* _Instructions for the task_
Copy the listing from the line with "Where should I" through the end of the listing, changing "trash can" to "garbage bin" and keeping everything else the same. Leave out the pictures.

======== Exercise data

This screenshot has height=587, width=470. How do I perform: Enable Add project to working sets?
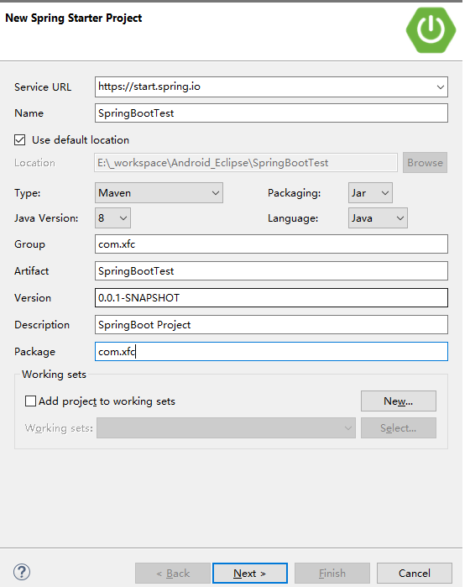(30, 401)
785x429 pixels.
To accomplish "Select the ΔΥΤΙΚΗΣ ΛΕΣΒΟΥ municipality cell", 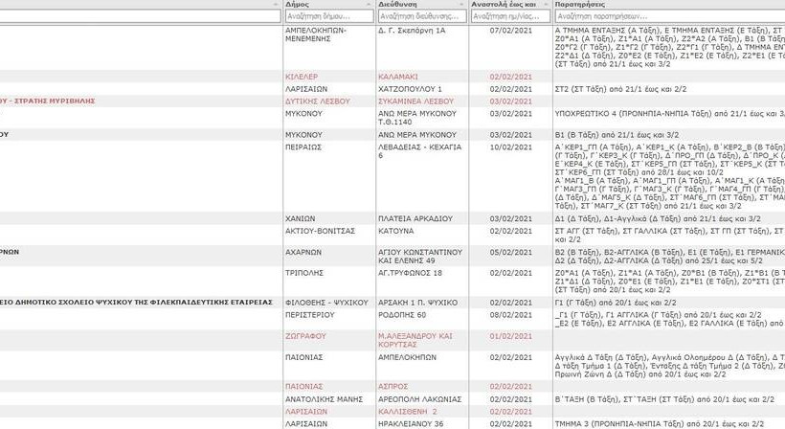I will 316,101.
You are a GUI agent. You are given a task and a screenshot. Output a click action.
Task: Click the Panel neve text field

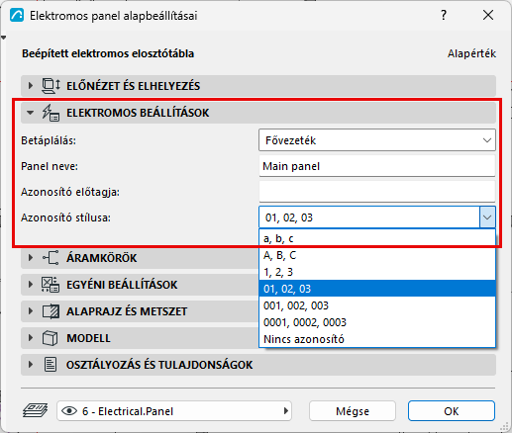(377, 166)
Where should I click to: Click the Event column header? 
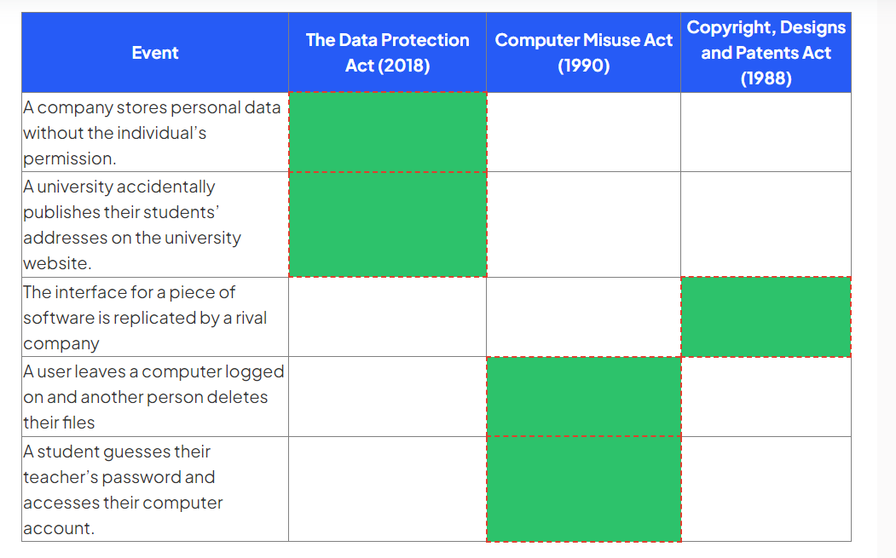click(155, 53)
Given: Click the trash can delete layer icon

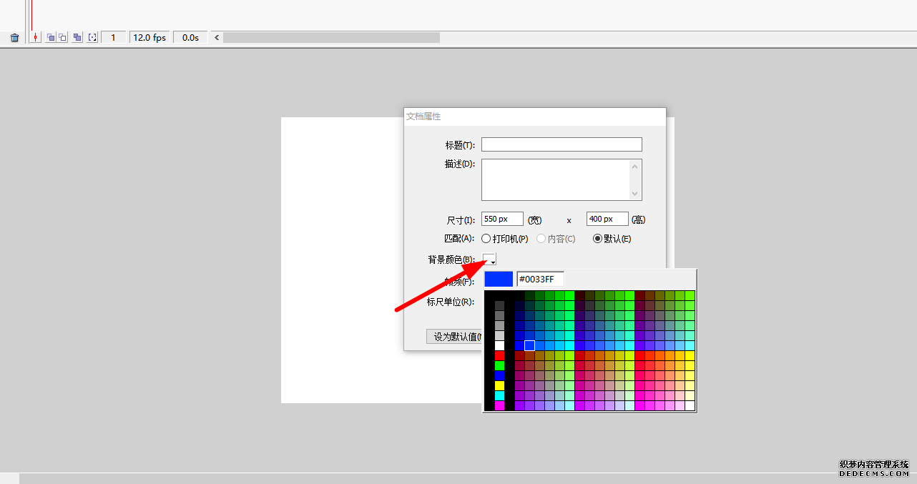Looking at the screenshot, I should click(x=14, y=38).
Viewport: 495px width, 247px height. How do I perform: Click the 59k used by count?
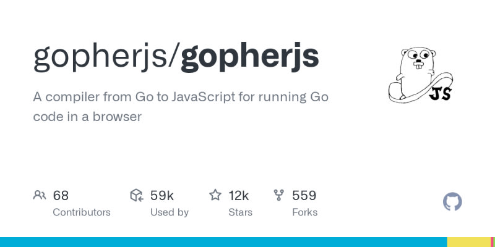point(162,196)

================

* _Solved exercise_
Where should I click to: Click the Event column header? 
click(155, 53)
Given: Click the garbage bin delete layer icon

Looking at the screenshot, I should click(x=14, y=38).
Viewport: 495px width, 247px height. How do I perform: Click the 59k used by count?
point(162,196)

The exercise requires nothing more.